**Aim of the task:** Which lines of the records contain the word "vertical"? List each one in full.

**Stored records:**

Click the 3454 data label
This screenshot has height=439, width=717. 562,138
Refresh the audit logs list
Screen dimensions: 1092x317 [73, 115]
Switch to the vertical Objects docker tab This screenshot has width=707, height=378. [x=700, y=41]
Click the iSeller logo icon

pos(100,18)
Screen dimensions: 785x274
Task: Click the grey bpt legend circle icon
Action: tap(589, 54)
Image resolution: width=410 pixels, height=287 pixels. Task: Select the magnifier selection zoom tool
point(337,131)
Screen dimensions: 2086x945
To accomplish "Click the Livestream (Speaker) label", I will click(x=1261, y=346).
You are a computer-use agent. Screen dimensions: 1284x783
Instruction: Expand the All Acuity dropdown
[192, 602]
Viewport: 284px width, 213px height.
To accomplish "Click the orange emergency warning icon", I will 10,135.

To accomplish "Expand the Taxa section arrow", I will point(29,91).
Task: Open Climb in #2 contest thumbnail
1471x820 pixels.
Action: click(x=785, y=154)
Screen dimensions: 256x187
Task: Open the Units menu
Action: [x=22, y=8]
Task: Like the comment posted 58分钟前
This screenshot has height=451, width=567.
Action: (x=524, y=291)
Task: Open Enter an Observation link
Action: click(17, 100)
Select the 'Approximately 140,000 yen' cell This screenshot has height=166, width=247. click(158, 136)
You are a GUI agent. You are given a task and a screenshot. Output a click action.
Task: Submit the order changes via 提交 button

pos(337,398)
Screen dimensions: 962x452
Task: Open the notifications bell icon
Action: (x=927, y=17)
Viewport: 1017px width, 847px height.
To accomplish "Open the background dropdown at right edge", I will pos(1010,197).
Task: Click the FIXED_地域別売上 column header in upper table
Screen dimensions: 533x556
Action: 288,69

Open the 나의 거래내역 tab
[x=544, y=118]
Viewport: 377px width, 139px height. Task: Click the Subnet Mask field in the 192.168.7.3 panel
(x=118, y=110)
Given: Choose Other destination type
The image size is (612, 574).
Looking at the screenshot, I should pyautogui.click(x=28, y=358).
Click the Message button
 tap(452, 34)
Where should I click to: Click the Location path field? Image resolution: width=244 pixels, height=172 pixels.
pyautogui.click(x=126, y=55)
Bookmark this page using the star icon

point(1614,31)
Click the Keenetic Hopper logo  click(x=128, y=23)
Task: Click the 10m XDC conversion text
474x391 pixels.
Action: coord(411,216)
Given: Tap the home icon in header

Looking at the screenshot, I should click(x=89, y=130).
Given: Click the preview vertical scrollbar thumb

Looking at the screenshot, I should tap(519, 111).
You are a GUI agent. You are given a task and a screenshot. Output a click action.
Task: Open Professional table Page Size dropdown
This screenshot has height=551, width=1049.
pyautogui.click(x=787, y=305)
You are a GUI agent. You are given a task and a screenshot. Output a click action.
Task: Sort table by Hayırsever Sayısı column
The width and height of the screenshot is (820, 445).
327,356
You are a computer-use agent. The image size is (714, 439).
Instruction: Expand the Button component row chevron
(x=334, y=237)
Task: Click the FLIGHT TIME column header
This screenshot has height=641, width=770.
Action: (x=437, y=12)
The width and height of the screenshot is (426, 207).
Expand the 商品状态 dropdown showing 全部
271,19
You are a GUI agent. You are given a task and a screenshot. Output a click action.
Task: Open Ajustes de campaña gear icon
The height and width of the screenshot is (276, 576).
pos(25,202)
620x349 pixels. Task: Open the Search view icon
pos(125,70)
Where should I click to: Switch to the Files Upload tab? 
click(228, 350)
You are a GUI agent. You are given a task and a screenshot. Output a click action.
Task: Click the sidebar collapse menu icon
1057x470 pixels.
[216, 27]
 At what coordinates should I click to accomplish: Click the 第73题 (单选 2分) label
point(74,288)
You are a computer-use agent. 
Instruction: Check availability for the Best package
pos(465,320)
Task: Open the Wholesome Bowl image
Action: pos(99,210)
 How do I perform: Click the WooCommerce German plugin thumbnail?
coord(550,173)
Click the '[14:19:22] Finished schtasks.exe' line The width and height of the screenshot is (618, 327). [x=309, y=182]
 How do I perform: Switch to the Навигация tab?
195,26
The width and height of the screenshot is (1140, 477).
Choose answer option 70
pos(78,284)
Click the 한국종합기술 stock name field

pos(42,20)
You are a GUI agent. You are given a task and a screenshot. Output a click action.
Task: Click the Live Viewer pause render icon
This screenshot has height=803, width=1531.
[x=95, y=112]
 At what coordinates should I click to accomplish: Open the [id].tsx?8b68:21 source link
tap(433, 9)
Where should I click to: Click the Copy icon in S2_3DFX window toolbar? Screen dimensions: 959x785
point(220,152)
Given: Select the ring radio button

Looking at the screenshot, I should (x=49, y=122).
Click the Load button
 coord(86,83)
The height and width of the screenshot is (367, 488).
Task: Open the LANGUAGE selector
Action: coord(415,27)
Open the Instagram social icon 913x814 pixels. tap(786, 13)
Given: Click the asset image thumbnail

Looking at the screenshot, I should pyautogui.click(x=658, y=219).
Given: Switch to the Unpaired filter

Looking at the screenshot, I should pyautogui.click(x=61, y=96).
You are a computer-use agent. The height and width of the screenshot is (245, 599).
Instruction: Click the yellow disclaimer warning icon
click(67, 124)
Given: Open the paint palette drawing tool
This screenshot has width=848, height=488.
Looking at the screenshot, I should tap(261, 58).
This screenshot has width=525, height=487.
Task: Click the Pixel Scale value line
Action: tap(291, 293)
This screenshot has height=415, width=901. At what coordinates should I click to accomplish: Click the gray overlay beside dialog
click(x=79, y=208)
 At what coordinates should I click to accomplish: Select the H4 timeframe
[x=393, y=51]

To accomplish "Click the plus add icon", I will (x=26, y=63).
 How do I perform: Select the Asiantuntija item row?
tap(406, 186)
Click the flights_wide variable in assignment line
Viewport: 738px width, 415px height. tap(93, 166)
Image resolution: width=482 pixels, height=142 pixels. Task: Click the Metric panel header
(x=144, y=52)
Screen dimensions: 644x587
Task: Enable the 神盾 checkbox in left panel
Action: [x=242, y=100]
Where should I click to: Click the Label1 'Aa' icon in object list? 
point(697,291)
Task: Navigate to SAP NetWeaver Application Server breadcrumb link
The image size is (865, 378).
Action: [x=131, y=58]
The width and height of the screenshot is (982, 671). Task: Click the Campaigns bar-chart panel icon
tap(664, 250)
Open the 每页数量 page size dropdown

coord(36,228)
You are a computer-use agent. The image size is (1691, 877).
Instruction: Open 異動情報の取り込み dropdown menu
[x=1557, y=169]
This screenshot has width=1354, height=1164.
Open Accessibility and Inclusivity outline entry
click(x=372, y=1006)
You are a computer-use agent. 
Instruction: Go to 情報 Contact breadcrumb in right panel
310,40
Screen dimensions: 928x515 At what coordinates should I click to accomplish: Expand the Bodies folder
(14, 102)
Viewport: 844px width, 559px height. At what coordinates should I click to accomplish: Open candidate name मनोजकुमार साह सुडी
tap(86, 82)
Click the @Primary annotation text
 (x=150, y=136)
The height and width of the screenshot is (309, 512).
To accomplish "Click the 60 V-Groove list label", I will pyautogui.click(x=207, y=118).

**Task answer:**
Switch to the vertical Objects docker tab This screenshot has width=707, height=378. [x=700, y=41]
Given: Click the preview vertical scrollbar thumb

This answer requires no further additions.